Previous articles focused on considering a business of your own, defining the elements, planning for the business, and then developing the business plan. Last month’s article ended by asking you to capture some of the questions and answers that you would ask of someone else if they came to you as a supplier, business partner, investor, or customer. Those questions and answers are key to understanding how to define and communicate with the target audience of your business plan. The level of detail in your business plan and the processes you undertake to write it are a result of who you expect will read the plan and what you want to convey to them. This is especially important if you want to use OPM (other people’s money) to fund your business.

 

Part of the funding process usually includes having robust financial projections of the uses and sources of funds.
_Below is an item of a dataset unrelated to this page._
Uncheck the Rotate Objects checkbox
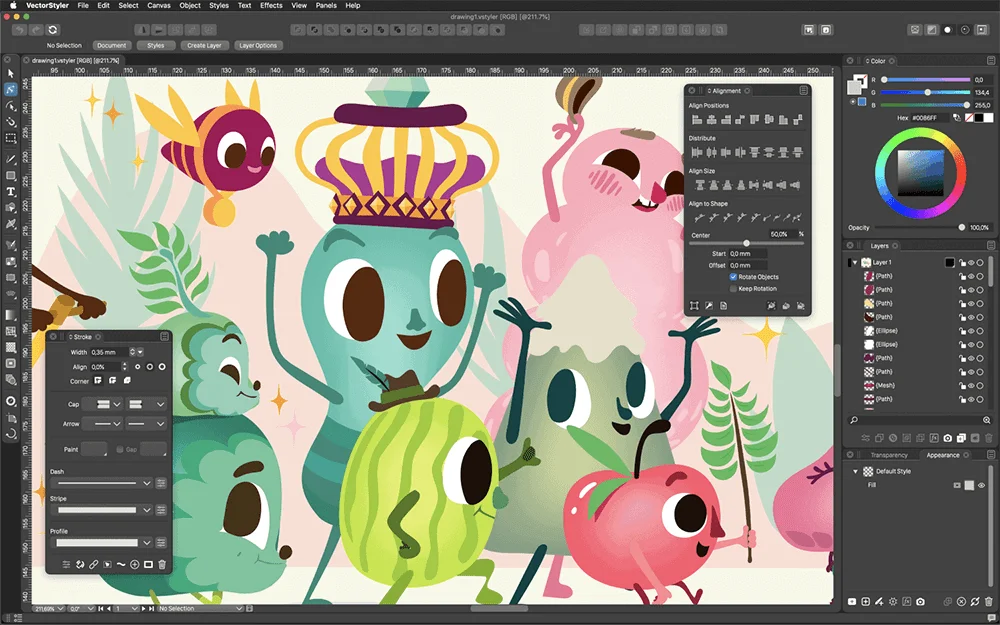The height and width of the screenshot is (625, 1000). point(733,277)
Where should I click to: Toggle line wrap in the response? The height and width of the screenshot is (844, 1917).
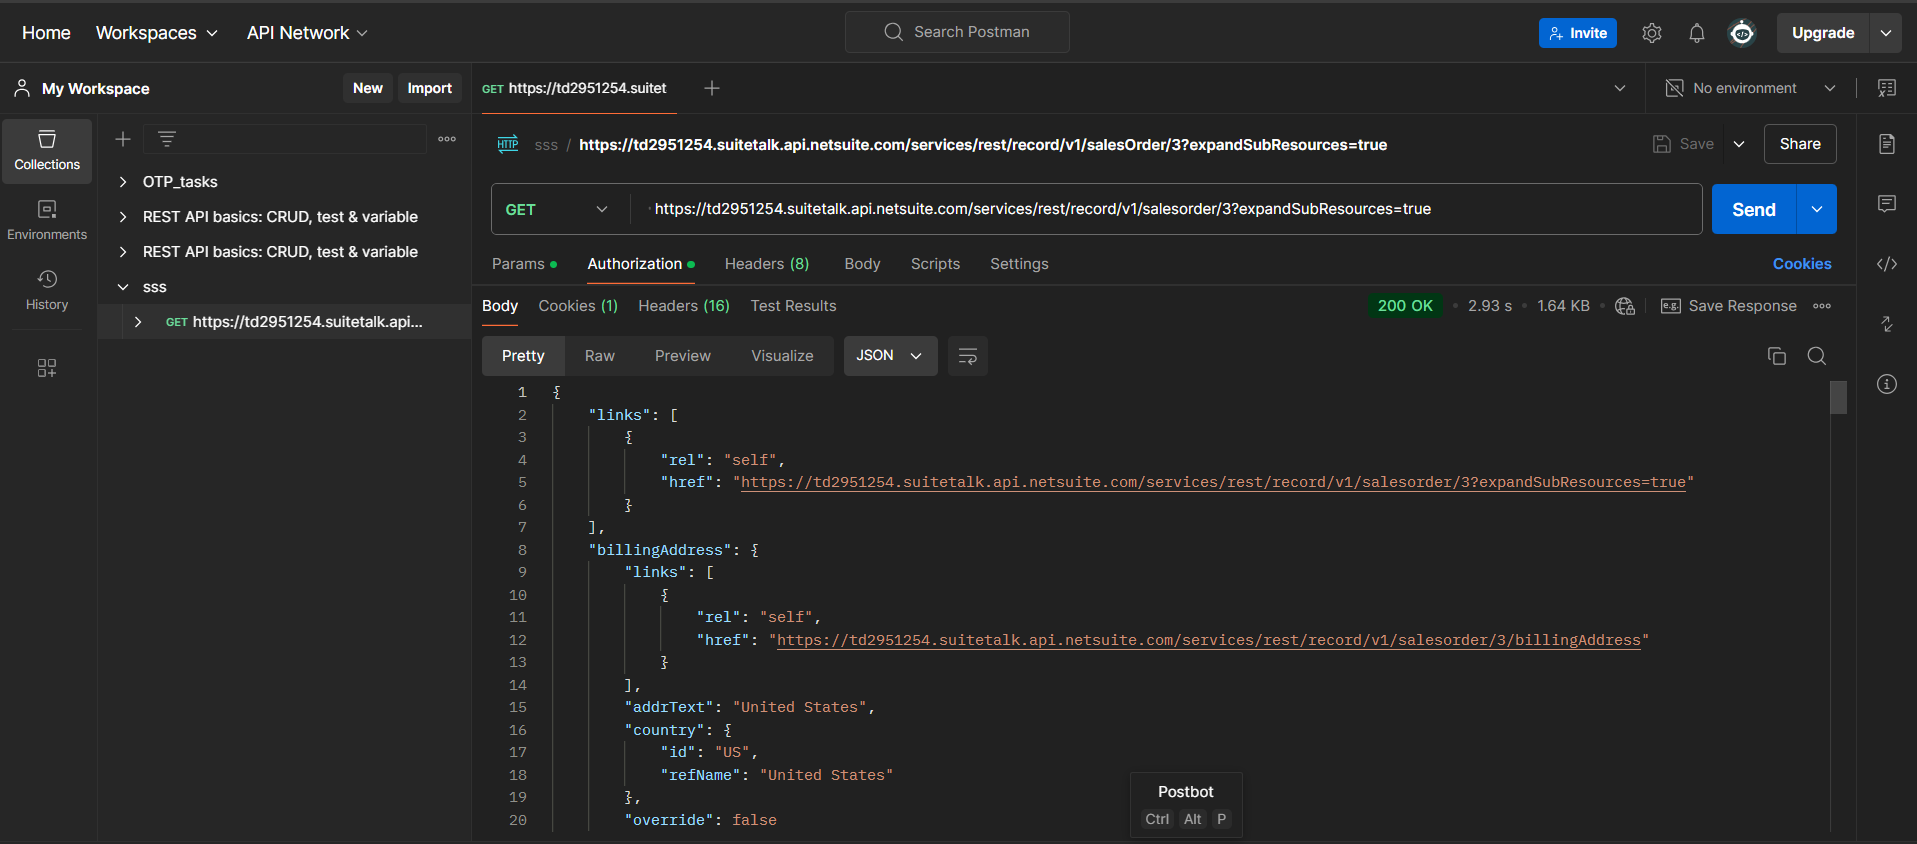967,356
These “pro forma” financial statements are estimates or projections of operations and activities translated into numbers that indicate what the business is going to look like, do, and get in return. While these projections can be made by the business owners and managers, banks and other investors tend to look for financial “models” of the business that are prepared by third party “experts” and reviewed by other third party “experts”. The reasons behind this are that it is critical to capture the business and financial assumptions accurately; to translate those assumptions and expected activities and events in a manner consistent with financial controls and methods – usually GAAP. [Note: GAAP-Generally Accepted Accounting Principles, the ground rules for how accounting and business transactions are recorded, valued, and timed. These rules are applied to insure comparability and consistency of treatment across companies.]

 

The more robust your business plan and financial modeling processes, the more likely you are to be able to identify and quantify the potential risks and opportunities in the business. By undertaking the business plan process, especially if you work with experienced business experts, you are able to understand the impact of various assumptions and decisions – while still in the conceptual stage. Think of the business plan and its financial projections as your opportunity to open your doors “virtually”, before you commit to physical space, payroll, and other investments. Your assumptions and projections won’t capture everything and they won’t be 100% accurate, but they will enable you to make reasoned decisions and have a plan for when things change or miss targets.

 

There is a saying that goes something like this “If you don’t have a destination in mind, then whatever path you take is fine.” Or to put it another way, if you want to drive to DC and you stay on I-40, you won’t get there. Choosing the path you are going to take for your life, your business, and your business plan depends upon where you want to go and how you want to get there. Do you want to have a route mapped out and a specific destination and schedule? Do you want to start driving and select your route randomly and accept whatever destination you reach?

 

There have been highly successful businesses that haven’t had a formal or written plan. Arguably they have had “informal” plans and guidelines as to what business they take and who they do business with. Whether they have had no plan or an informal plan, I just have to ask: How much more successful would they have been if they had had a plan?

 

The plan isn’t an end, it is a means to structure and guide what you DO. The plan will not encompass every aspect of your business, nor will all things happen as planned or expected. The plan will give you a measure, a yardstick, a benchmark for your business and facilitate your ability to know where you are, where you want to go, and what you need to do to get there.